╭─ EXTRACTED DATA
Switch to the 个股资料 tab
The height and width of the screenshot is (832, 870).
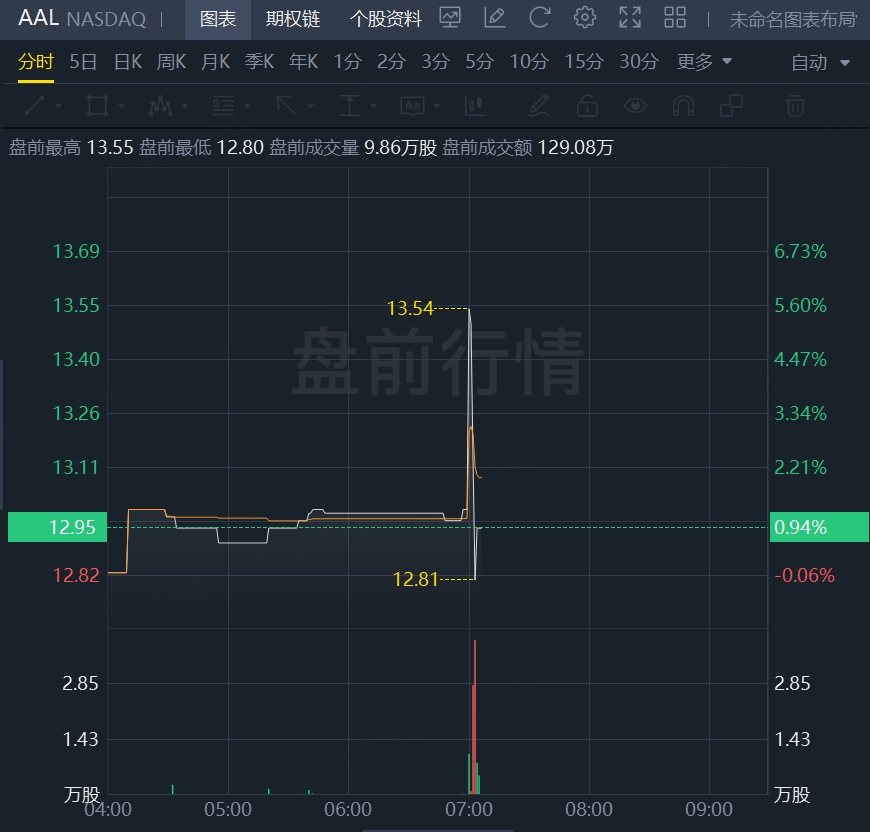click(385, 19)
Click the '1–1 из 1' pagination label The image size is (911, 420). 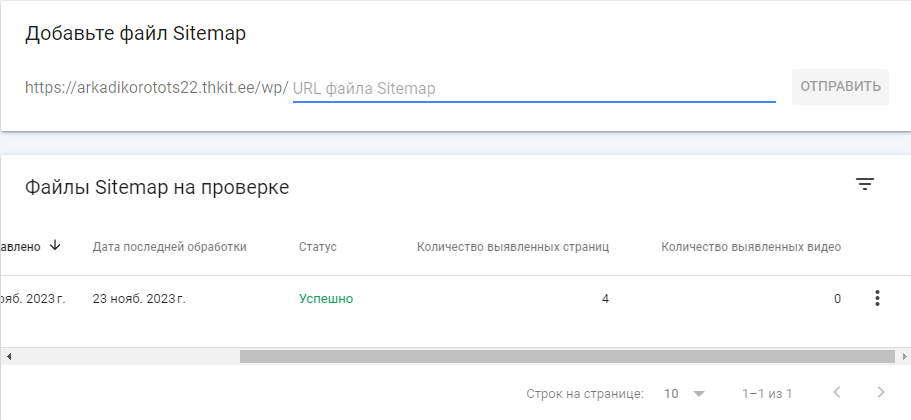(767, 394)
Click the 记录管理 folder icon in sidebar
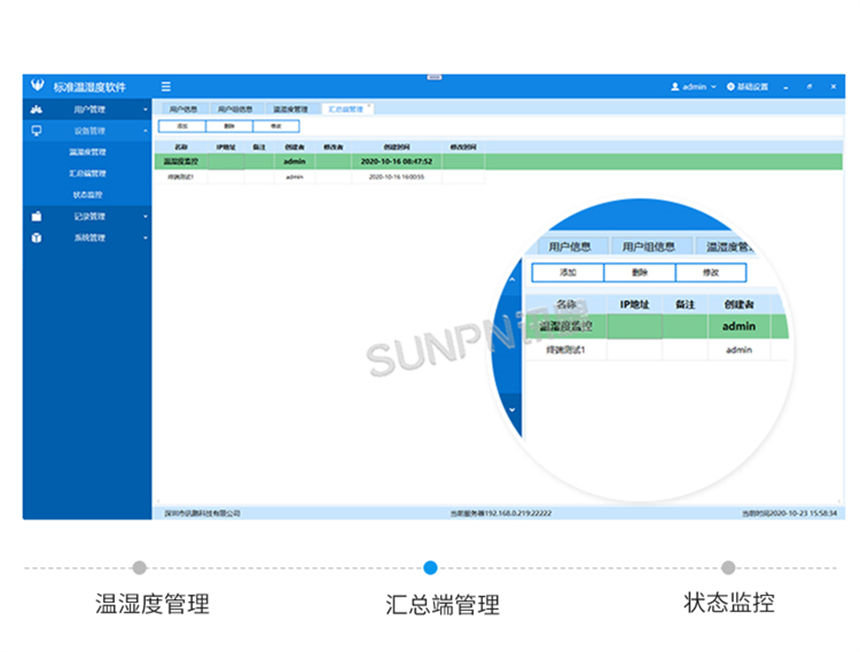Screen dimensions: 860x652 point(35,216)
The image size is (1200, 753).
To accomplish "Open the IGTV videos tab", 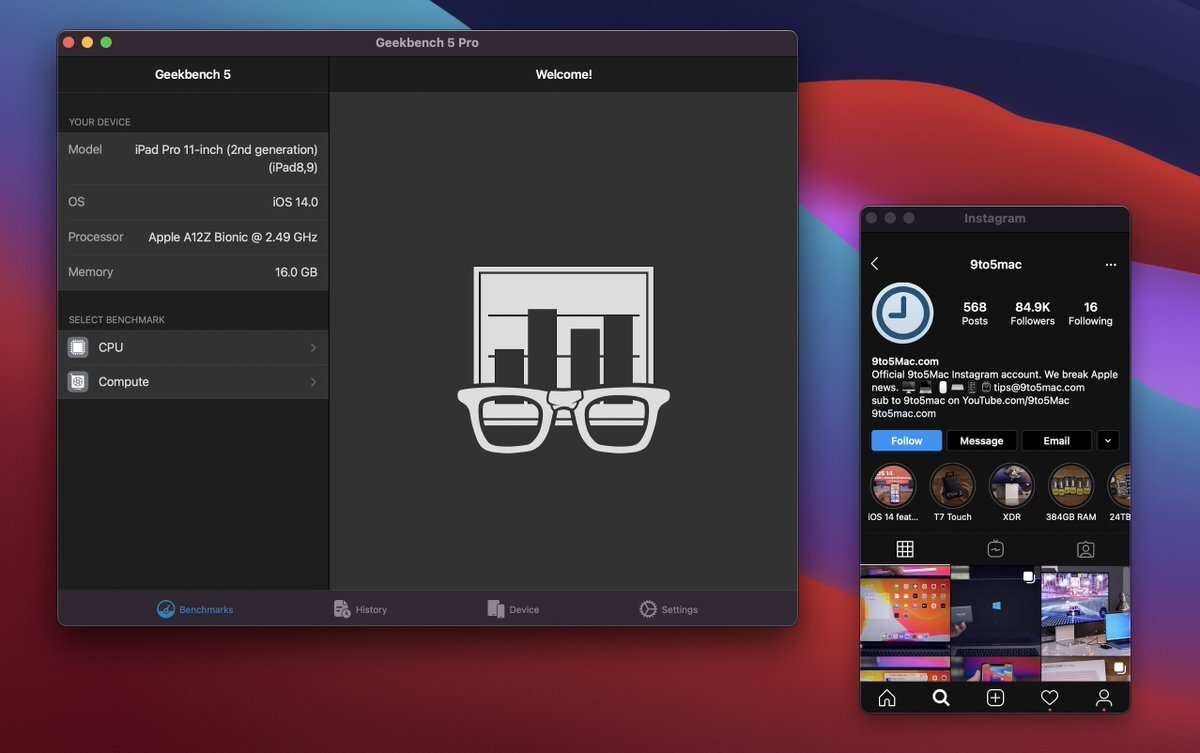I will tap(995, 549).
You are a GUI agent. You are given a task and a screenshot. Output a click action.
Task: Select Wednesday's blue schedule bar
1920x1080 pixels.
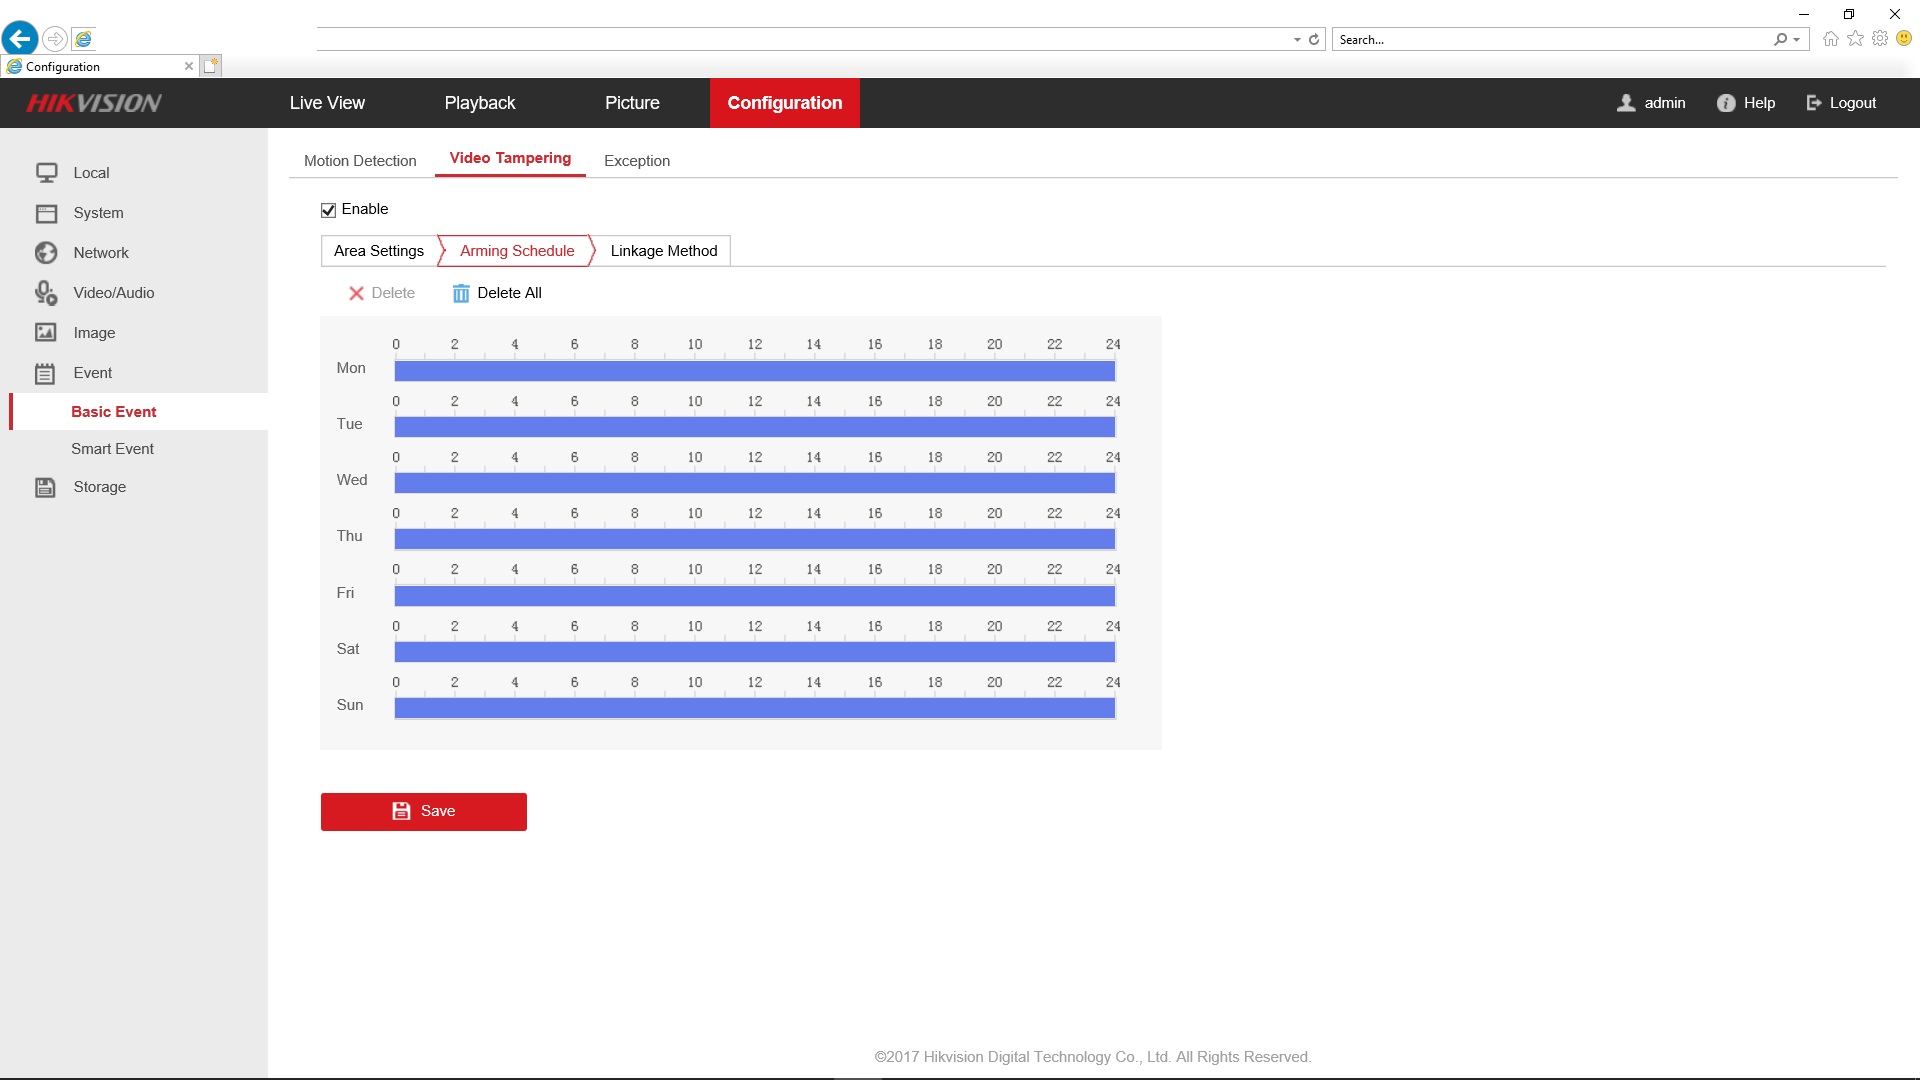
╰─
▶ _TASK PROMPT_: Print everything from the line containing "You are a GUI" down to the end of the listing, both ends included, and leave the pictures out.

▶ _SOLUTION TO THIS PROBLEM_:
You are a GUI agent. You are given a task and a screenshot. Output a click action.
Task: Select Wednesday's blue schedule bar
1920x1080 pixels.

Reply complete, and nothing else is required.